-- Raw data follows --
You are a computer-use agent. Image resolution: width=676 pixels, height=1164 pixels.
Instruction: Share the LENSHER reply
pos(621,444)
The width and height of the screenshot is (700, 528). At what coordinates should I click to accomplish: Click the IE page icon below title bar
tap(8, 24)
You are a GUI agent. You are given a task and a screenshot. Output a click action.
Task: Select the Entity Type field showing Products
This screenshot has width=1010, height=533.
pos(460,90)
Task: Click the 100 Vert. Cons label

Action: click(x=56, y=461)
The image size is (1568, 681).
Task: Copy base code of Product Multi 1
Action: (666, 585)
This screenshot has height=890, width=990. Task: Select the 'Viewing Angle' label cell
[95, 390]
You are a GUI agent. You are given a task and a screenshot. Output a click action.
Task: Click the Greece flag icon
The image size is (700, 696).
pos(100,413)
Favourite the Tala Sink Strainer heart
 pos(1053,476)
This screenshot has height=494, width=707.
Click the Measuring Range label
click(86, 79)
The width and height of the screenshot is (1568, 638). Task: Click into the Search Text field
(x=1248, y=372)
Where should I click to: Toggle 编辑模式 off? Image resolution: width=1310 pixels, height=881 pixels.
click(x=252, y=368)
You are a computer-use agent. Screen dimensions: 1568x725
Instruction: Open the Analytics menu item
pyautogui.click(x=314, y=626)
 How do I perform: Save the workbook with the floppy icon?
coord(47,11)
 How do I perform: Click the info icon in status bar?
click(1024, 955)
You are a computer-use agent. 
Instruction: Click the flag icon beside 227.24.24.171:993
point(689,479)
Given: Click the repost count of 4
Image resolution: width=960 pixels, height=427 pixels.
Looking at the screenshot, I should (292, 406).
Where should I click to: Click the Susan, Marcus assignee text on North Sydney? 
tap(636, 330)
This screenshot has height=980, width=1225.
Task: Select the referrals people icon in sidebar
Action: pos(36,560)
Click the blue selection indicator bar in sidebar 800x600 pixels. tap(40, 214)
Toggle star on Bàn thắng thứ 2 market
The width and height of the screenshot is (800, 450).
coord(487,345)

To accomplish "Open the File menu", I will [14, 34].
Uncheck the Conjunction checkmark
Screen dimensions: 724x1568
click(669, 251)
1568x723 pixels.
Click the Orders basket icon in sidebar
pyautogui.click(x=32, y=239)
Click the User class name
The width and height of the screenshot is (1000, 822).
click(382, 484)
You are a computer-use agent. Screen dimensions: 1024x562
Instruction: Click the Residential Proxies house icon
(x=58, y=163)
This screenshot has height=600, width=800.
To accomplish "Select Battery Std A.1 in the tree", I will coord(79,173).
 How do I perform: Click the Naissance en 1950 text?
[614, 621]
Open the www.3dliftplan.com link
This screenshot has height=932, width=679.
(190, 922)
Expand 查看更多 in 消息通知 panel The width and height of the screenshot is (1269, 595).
-- Raw data concluded --
About this task: Beginning at the line above that contains "This screenshot has height=494, width=707.", return each line exactly through the line that contains "Given: Click the repost count of 4", and no others.

Response:
This screenshot has height=494, width=707.
Click the Measuring Range label
click(86, 79)
The width and height of the screenshot is (1568, 638). Task: Click into the Search Text field
(x=1248, y=372)
Where should I click to: Toggle 编辑模式 off? Image resolution: width=1310 pixels, height=881 pixels.
click(x=252, y=368)
You are a computer-use agent. Screen dimensions: 1568x725
Instruction: Open the Analytics menu item
pyautogui.click(x=314, y=626)
 How do I perform: Save the workbook with the floppy icon?
coord(47,11)
 How do I perform: Click the info icon in status bar?
click(1024, 955)
You are a computer-use agent. 
Instruction: Click the flag icon beside 227.24.24.171:993
point(689,479)
Given: Click the repost count of 4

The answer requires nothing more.